Given problem:
Can you rewrite the records as a numbered list, from the very first line through the line containing "Looking at the", with both ends included, blank lines dropped and the pictures left out?

Stored records:
::::::::::
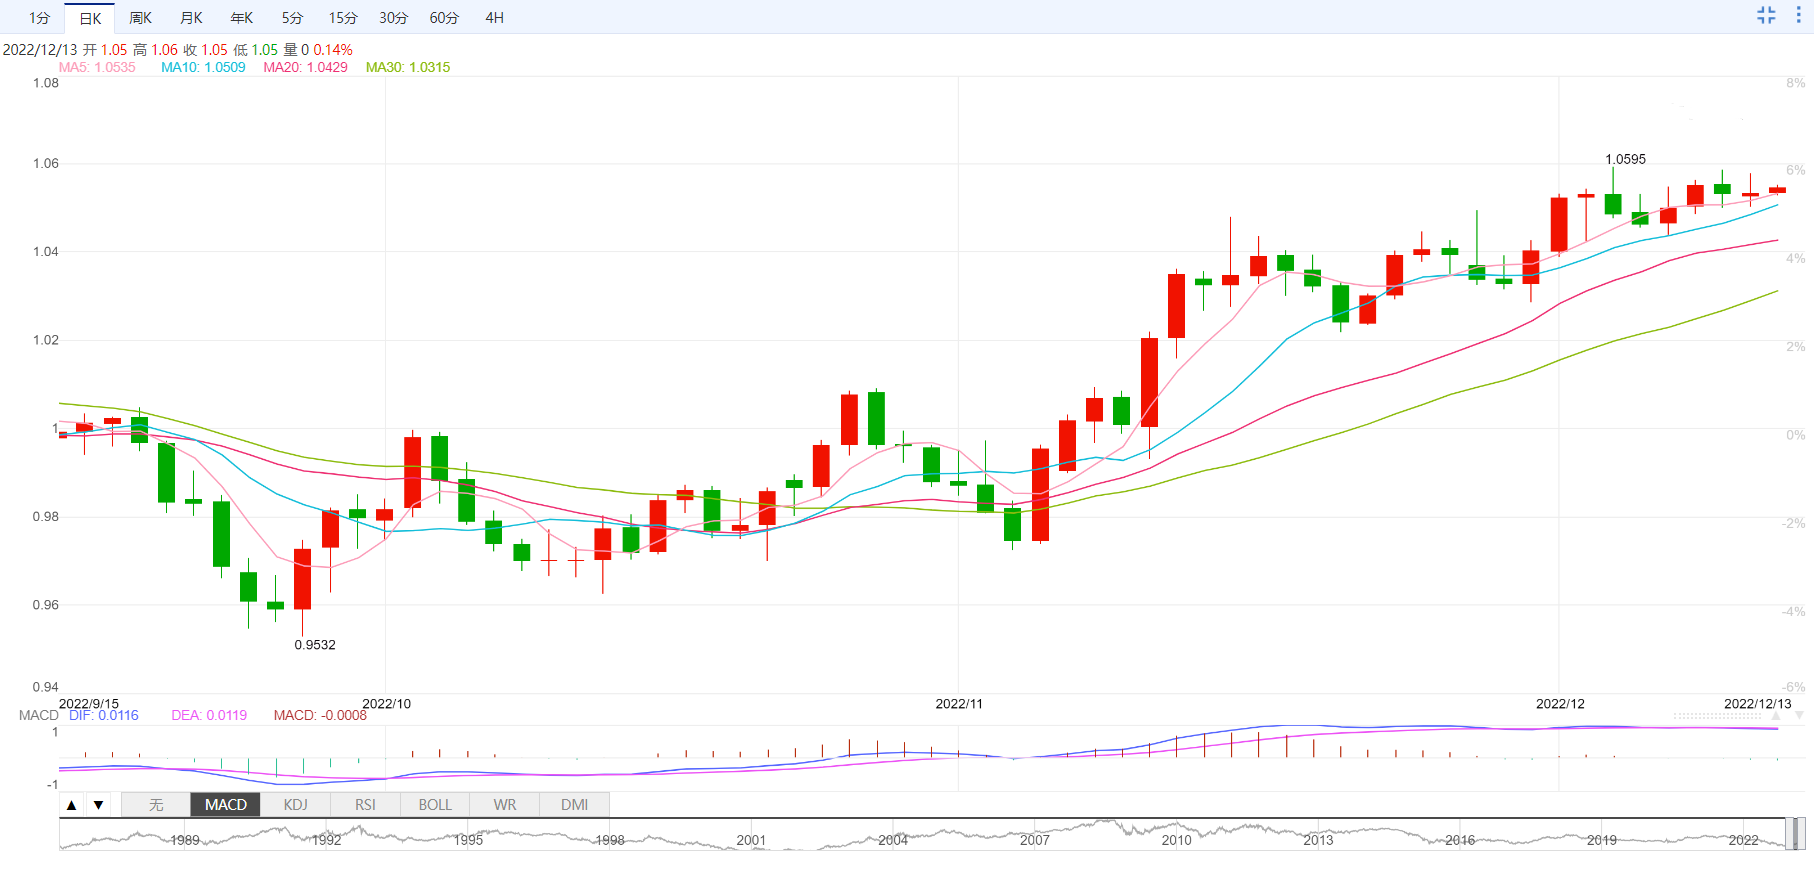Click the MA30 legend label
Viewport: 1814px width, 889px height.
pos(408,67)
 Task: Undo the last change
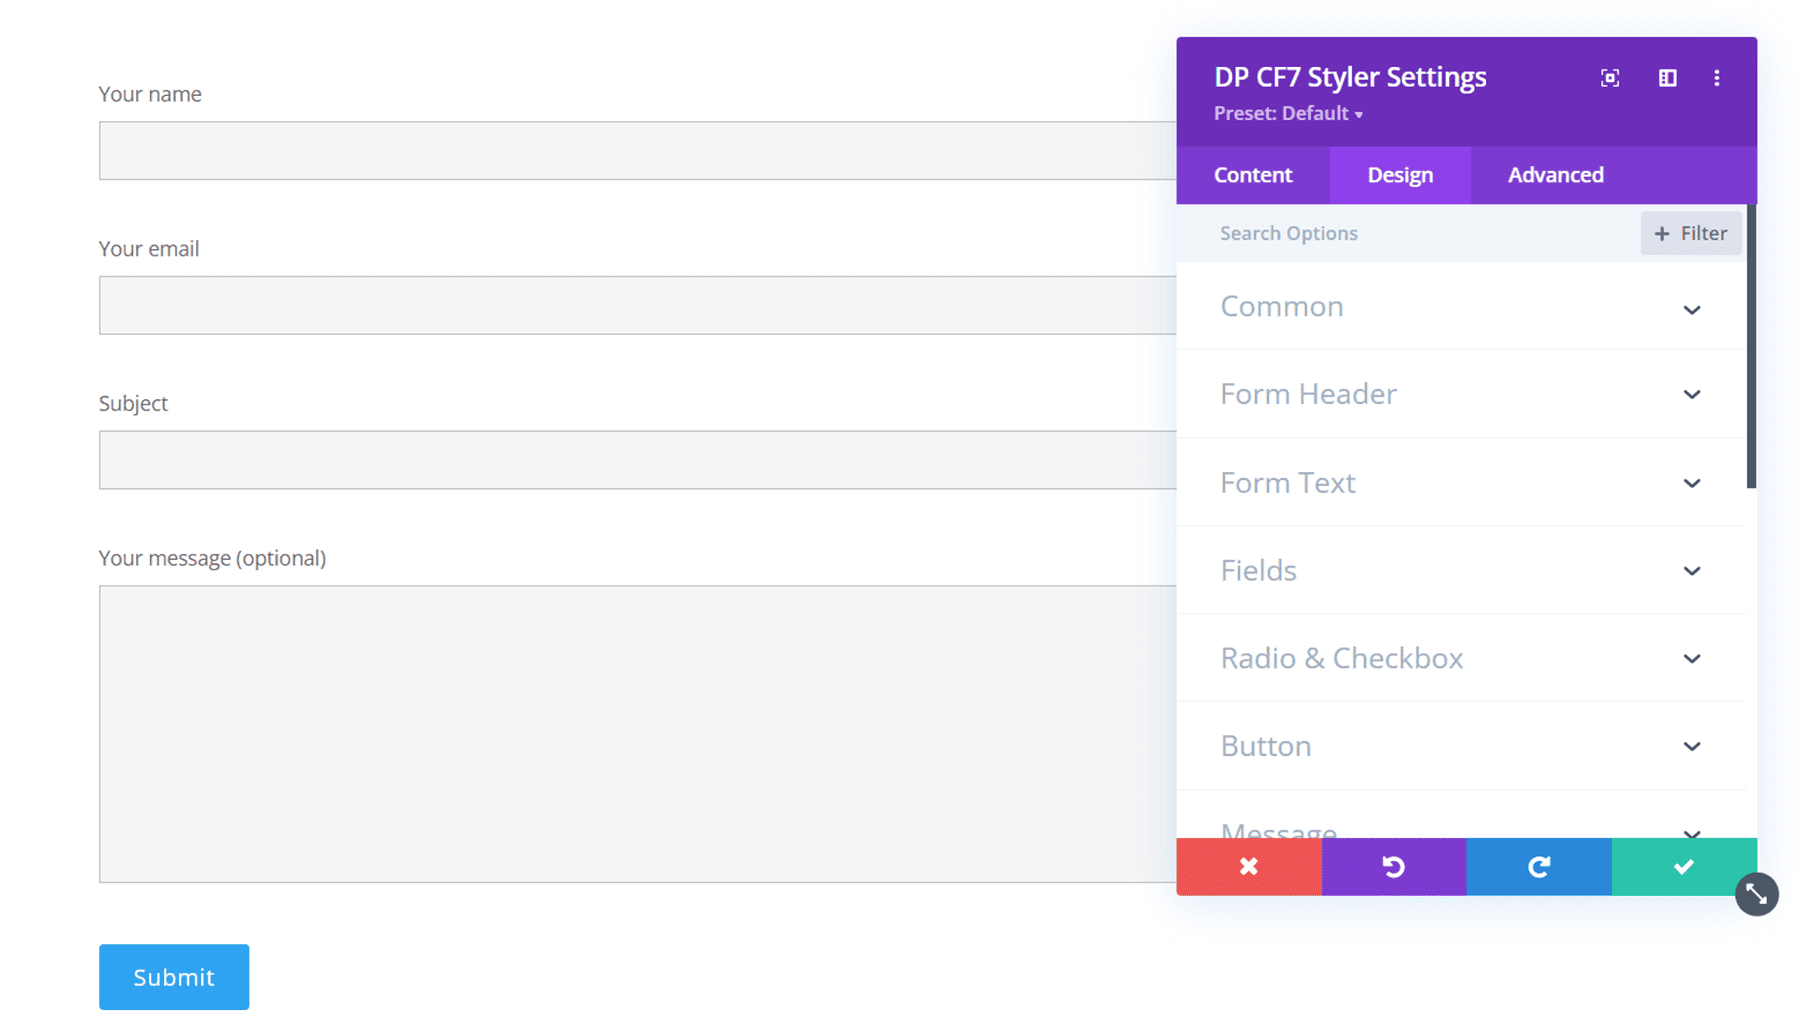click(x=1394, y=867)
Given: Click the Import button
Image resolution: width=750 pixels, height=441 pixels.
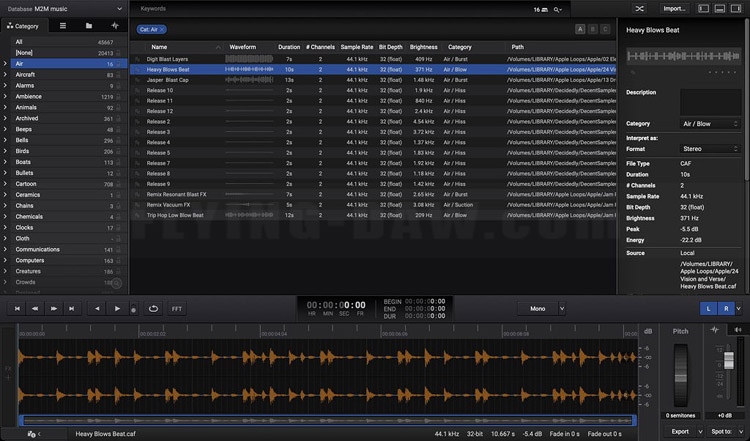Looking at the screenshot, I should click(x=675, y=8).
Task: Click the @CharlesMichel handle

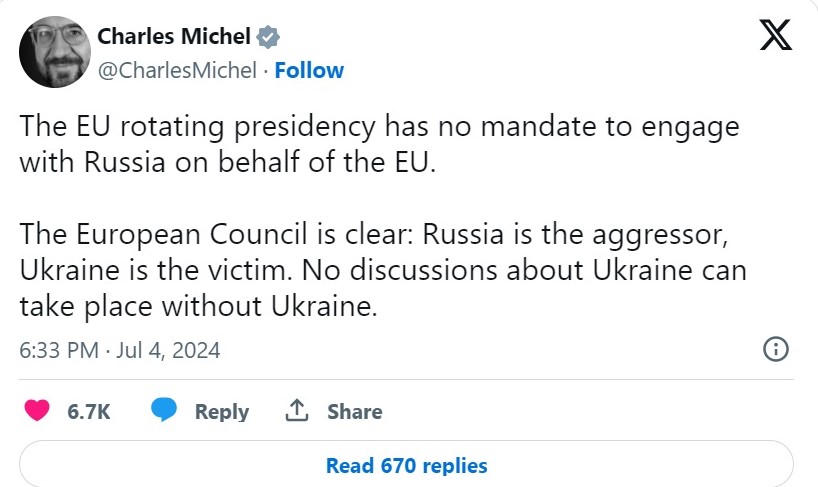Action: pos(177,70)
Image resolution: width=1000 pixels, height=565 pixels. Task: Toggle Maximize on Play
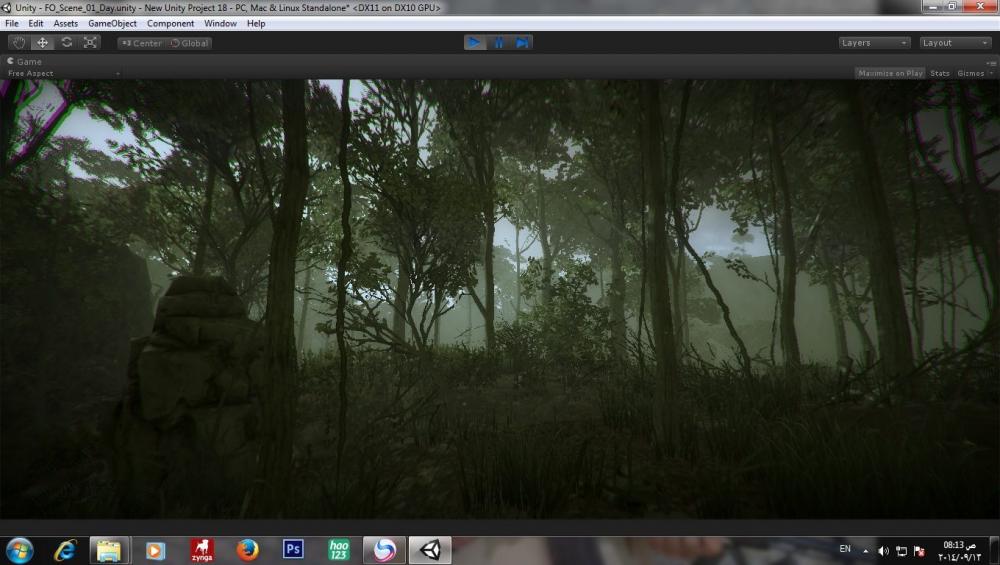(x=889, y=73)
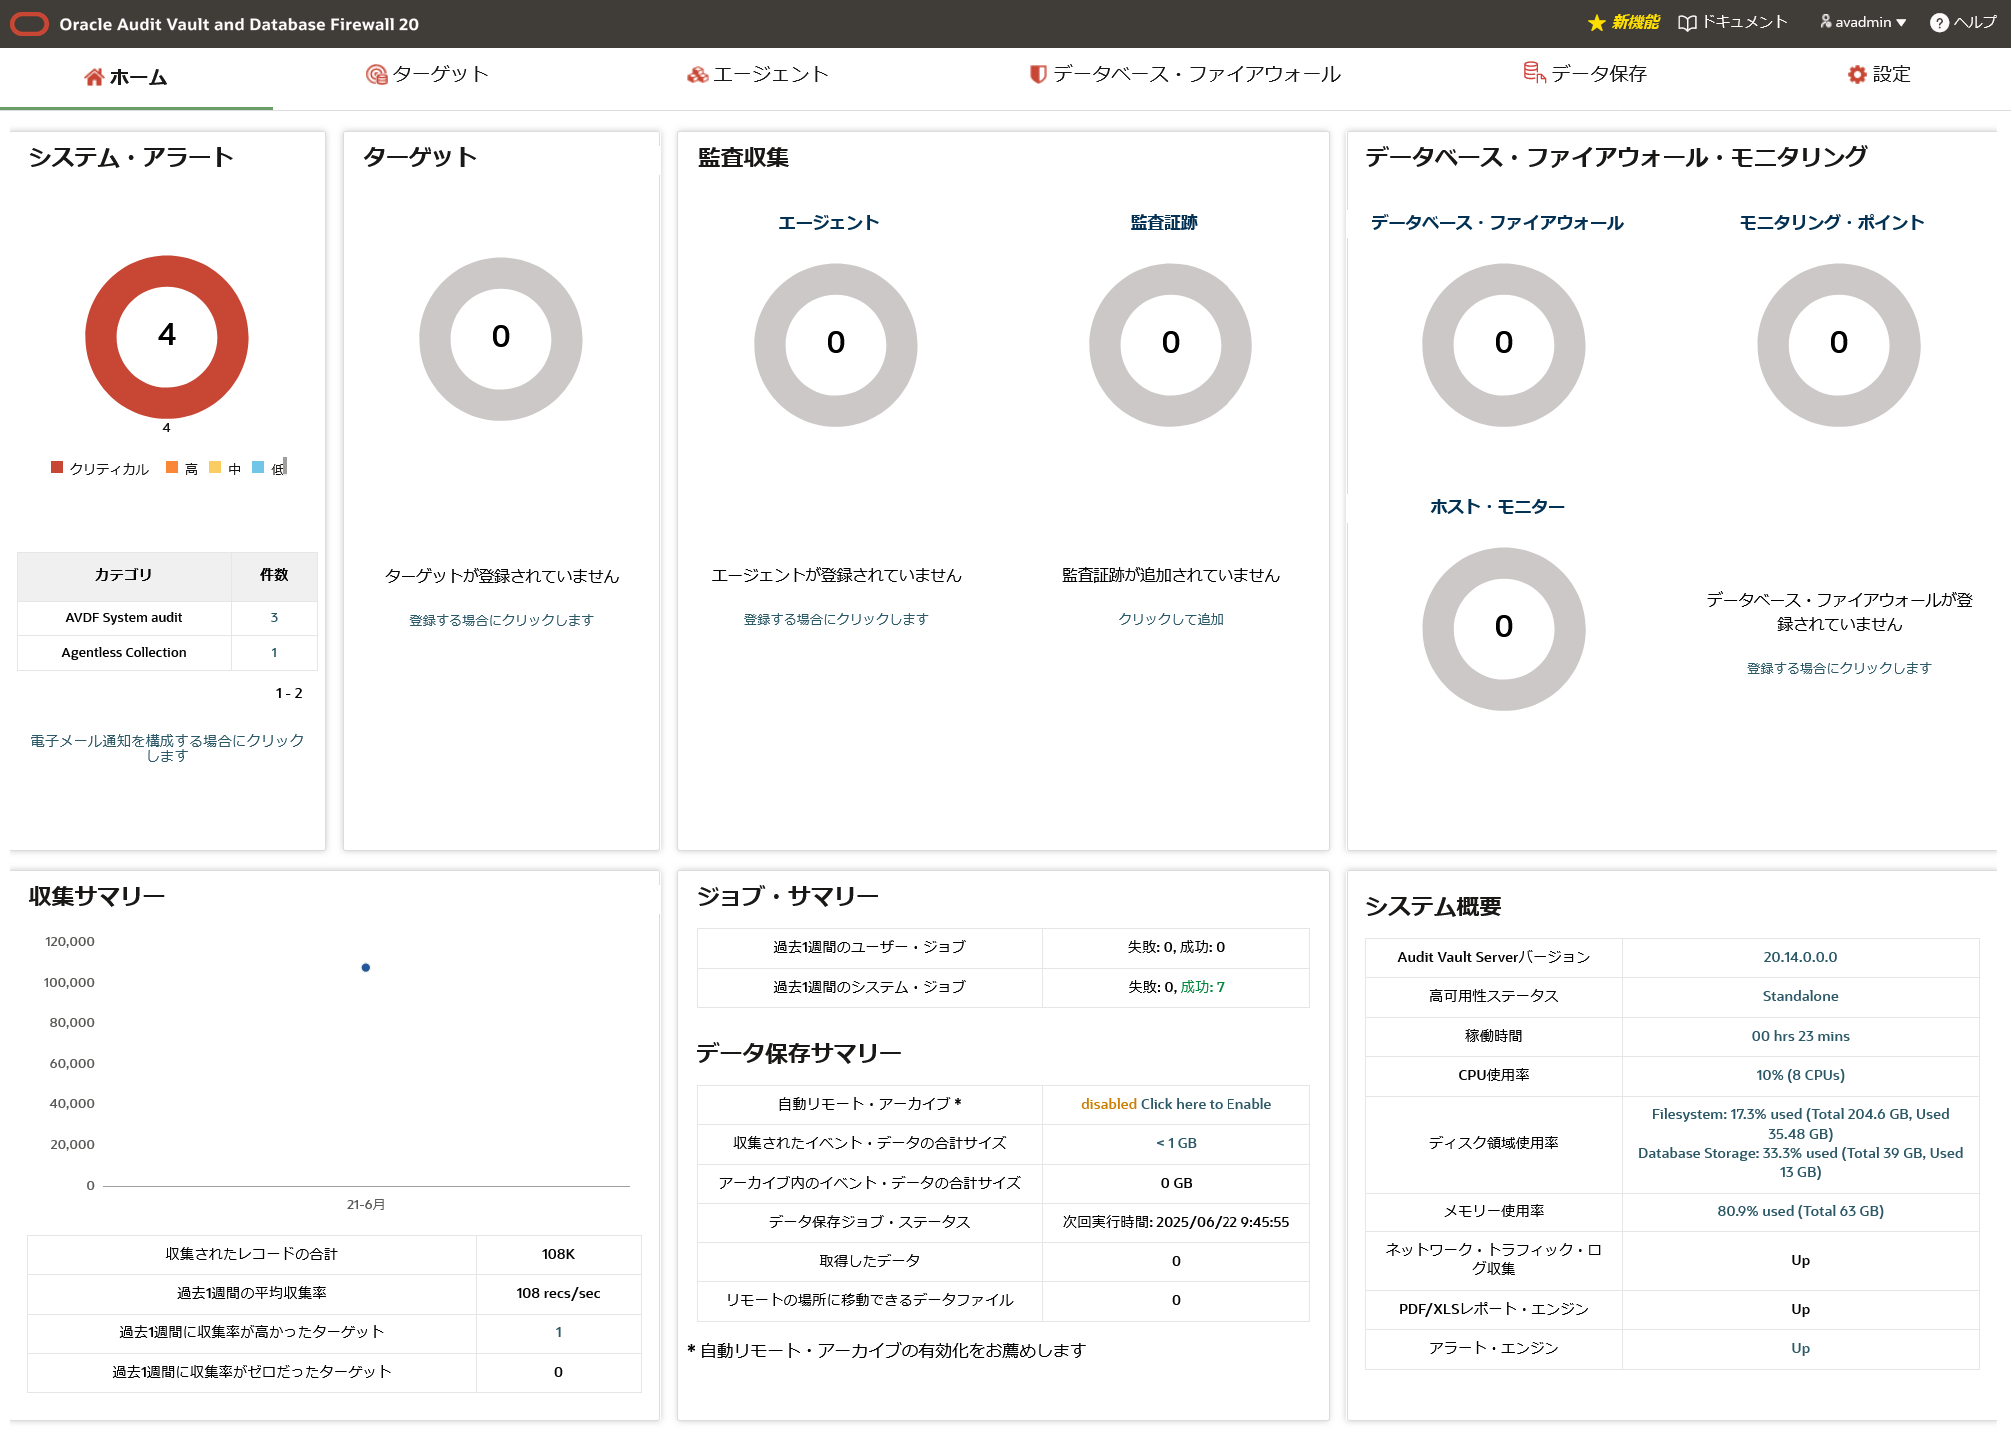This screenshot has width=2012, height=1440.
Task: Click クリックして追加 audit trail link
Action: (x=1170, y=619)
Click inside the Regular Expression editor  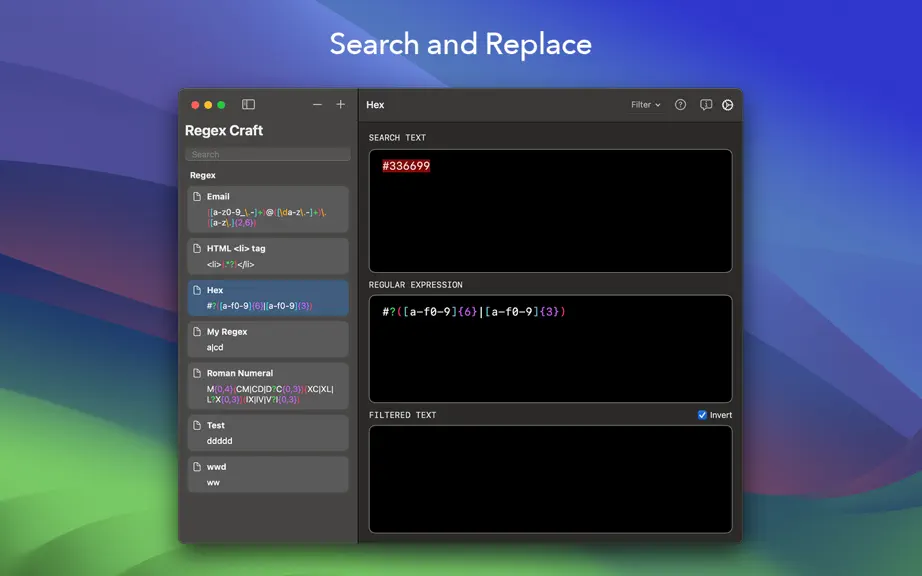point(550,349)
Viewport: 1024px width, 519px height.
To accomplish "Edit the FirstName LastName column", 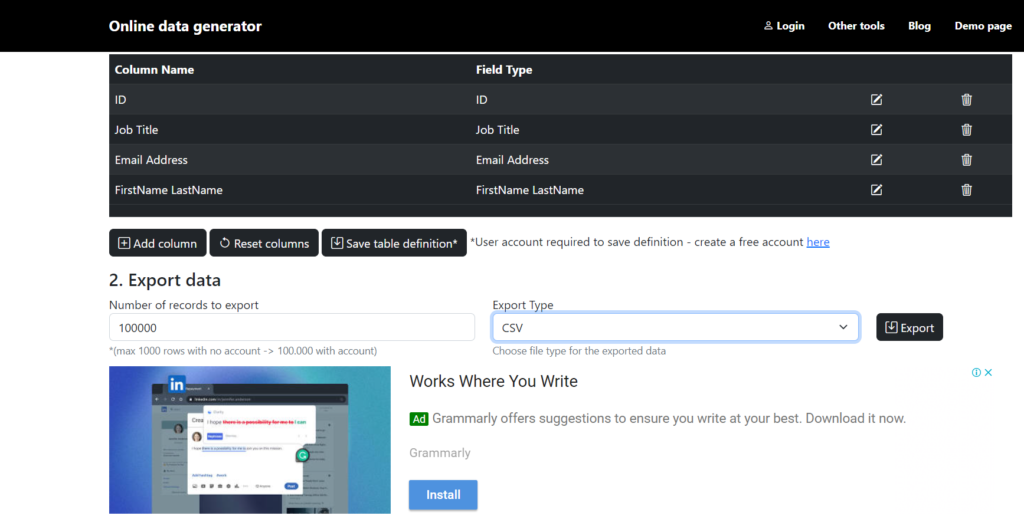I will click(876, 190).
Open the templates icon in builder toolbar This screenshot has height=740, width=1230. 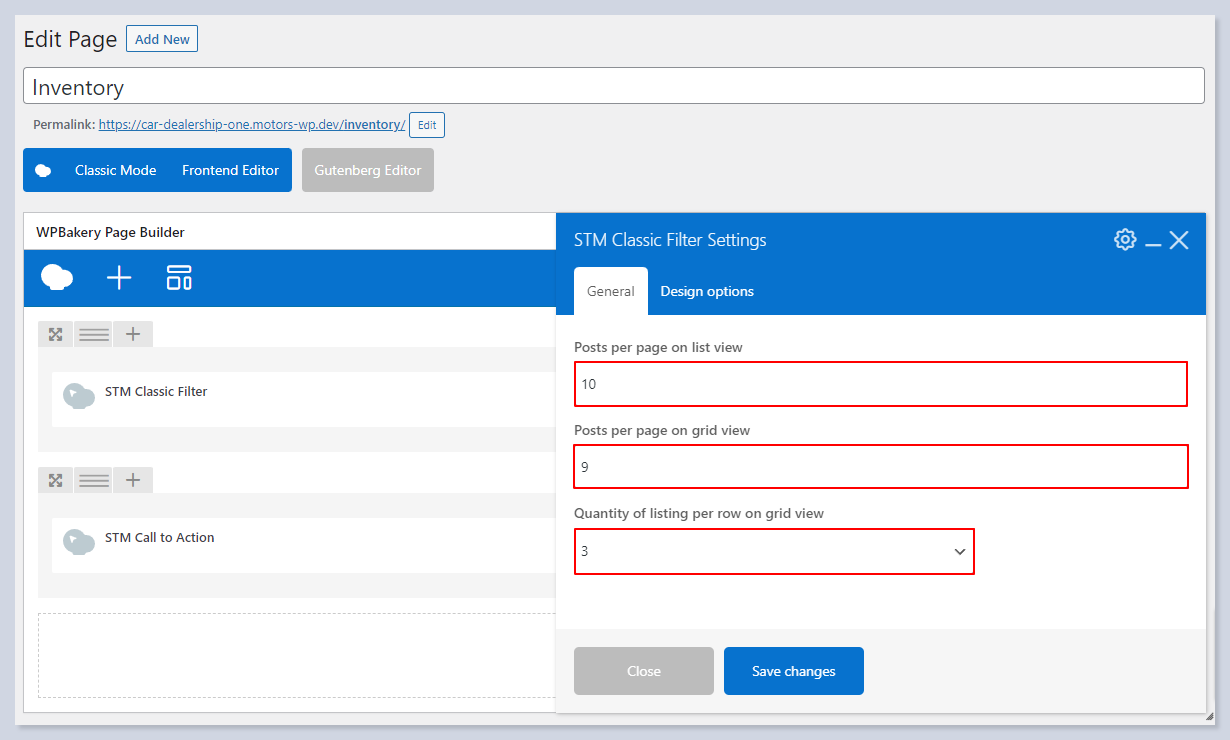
::::::::::
Response to the task:
1. Click the MA30 legend label
2. Viewport: 1814px width, 889px height.
3. pos(408,67)
4.  Task: Undo the last change
5. click(x=1394, y=867)
6. Given: Click the Import button
7. Image resolution: width=750 pixels, height=441 pixels.
8. Looking at the screenshot, I should click(x=675, y=8).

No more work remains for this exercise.